BTRFS: Runs the xor function if a Block has failed
diff mbox

Message ID 1451456916-16520-1-git-send-email-jpage.lkml@gmail.com
State New
Headers show

Commit Message

Sanidhya Solanki Dec. 30, 2015, 6:28 a.m. UTC
The patch adds the xor function after the P stripe
has failed, without bad data or the Q stripe.

Signed-off-by: Sanidhya Solanki <jpage.lkml@gmail.com>
---
 fs/btrfs/raid56.c | 2 +-
 1 file changed, 1 insertion(+), 1 deletion(-)

Comments

David Sterba Dec. 30, 2015, 5:18 p.m. UTC | #1
On Wed, Dec 30, 2015 at 01:28:36AM -0500, Sanidhya Solanki wrote:
> The patch adds the xor function after the P stripe
> has failed, without bad data or the Q stripe.

That's just the comment copied, the changelog does not explain why it's
ok to do just the run_xor there. It does not seem trivial to me. Please
describe that the end result after the code change is expected.

> @@ -1864,8 +1864,8 @@ static void __raid_recover_end_io(struct btrfs_raid_bio *rbio)
>  					/*
>  					 * Just the P stripe has failed, without
>  					 * a bad data or Q stripe.
> -					 * TODO, we should redo the xor here.
>  					 */
> +					run_xor(pointers, rbio->nr_data - 1, PAGE_CACHE_SIZE);
>  					err = -EIO;
>  					goto cleanup;
--
To unsubscribe from this list: send the line "unsubscribe linux-btrfs" in
the body of a message to majordomo@vger.kernel.org
More majordomo info at  http://vger.kernel.org/majordomo-info.html
Sanidhya Solanki Dec. 31, 2015, 2:15 a.m. UTC | #2
On Wed, 30 Dec 2015 18:18:26 +0100
David Sterba <dsterba@suse.cz> wrote:

> That's just the comment copied, the changelog does not explain why
> it's ok to do just the run_xor there. It does not seem trivial to me.
> Please describe that the end result after the code change is expected.

In the RAID 6 case after a failure, we discover that the failure
affected the entire P stripe, without any bad data occurring. Hence, we
xor the previously stored parity data to return the data that was lost
in the P stripe failure.

The xor-red data is from the parity blocks.
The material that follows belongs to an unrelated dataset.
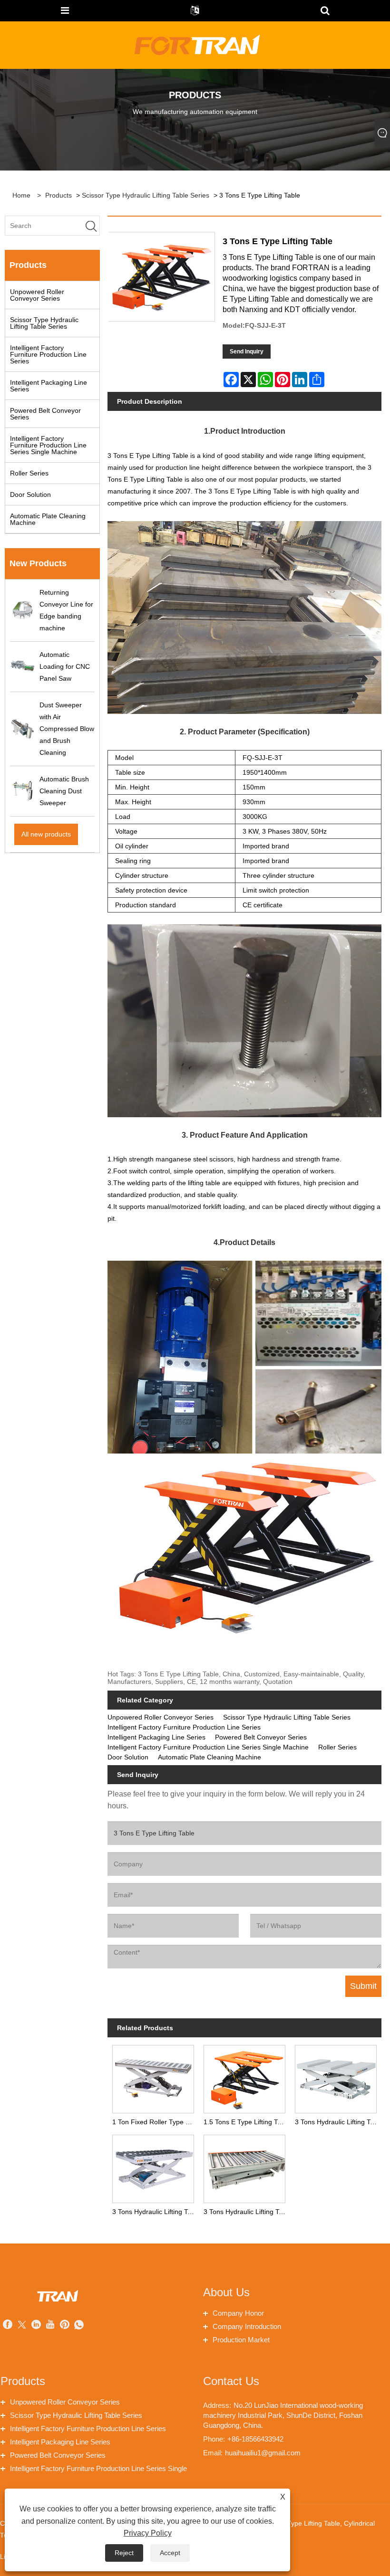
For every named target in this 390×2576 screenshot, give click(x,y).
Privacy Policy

Hence, we are left with 
recovered data belonging to the P stripe.

If there is an error during the completion of the xor (provided by the
patch ), we got to the cleanup function.

Hope that is satisfactory.
--
To unsubscribe from this list: send the line "unsubscribe linux-btrfs" in
the body of a message to majordomo@vger.kernel.org
More majordomo info at  http://vger.kernel.org/majordomo-info.html
David Sterba Jan. 5, 2016, 9:22 a.m. UTC | #3
On Wed, Dec 30, 2015 at 09:15:44PM -0500, Sanidhya Solanki wrote:
> On Wed, 30 Dec 2015 18:18:26 +0100
> David Sterba <dsterba@suse.cz> wrote:
> 
> > That's just the comment copied, the changelog does not explain why
> > it's ok to do just the run_xor there. It does not seem trivial to me.
> > Please describe that the end result after the code change is expected.
> 
> In the RAID 6 case after a failure, we discover that the failure
> affected the entire P stripe, without any bad data occurring. Hence, we
> xor the previously stored parity data to return the data that was lost
> in the P stripe failure.
> 
> The xor-red data is from the parity blocks. Hence, we are left with 
> recovered data belonging to the P stripe.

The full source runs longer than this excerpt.